▶ [ACTION ITEM]
Once you know how many lines below hold "dimensions", reply with that number and add nothing.

▶ [MATERIAL FOR THIS TASK]
§

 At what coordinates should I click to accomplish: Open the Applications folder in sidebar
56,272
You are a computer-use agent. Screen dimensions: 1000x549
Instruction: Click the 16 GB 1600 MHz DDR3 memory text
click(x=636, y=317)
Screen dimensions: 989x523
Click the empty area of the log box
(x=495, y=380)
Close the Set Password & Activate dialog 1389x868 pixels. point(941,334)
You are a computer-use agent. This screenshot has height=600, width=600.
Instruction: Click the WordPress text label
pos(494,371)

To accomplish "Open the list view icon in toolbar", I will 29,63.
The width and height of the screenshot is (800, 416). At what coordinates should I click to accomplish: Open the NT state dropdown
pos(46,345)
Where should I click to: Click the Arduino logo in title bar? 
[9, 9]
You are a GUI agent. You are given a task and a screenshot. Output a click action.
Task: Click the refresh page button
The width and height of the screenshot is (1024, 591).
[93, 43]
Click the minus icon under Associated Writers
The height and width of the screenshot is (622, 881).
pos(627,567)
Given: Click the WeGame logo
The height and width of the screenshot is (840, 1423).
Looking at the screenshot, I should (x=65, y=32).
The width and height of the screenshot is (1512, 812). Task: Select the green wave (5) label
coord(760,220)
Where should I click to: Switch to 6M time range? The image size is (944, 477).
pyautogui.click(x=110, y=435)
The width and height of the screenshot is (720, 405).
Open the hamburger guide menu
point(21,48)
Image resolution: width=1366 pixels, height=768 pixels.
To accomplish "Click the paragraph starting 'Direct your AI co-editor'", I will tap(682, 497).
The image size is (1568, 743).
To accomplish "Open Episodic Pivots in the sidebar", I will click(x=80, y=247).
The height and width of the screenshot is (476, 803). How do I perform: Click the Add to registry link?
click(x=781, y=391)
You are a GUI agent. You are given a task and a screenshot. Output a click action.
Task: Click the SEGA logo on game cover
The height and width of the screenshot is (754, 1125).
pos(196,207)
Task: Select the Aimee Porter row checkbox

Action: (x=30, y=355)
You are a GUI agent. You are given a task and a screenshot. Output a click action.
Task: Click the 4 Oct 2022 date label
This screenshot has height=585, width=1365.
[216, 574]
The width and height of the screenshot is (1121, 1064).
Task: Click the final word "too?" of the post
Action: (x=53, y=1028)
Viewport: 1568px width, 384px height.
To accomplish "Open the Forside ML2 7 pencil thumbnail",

§

▶ [ANSWER AREA]
2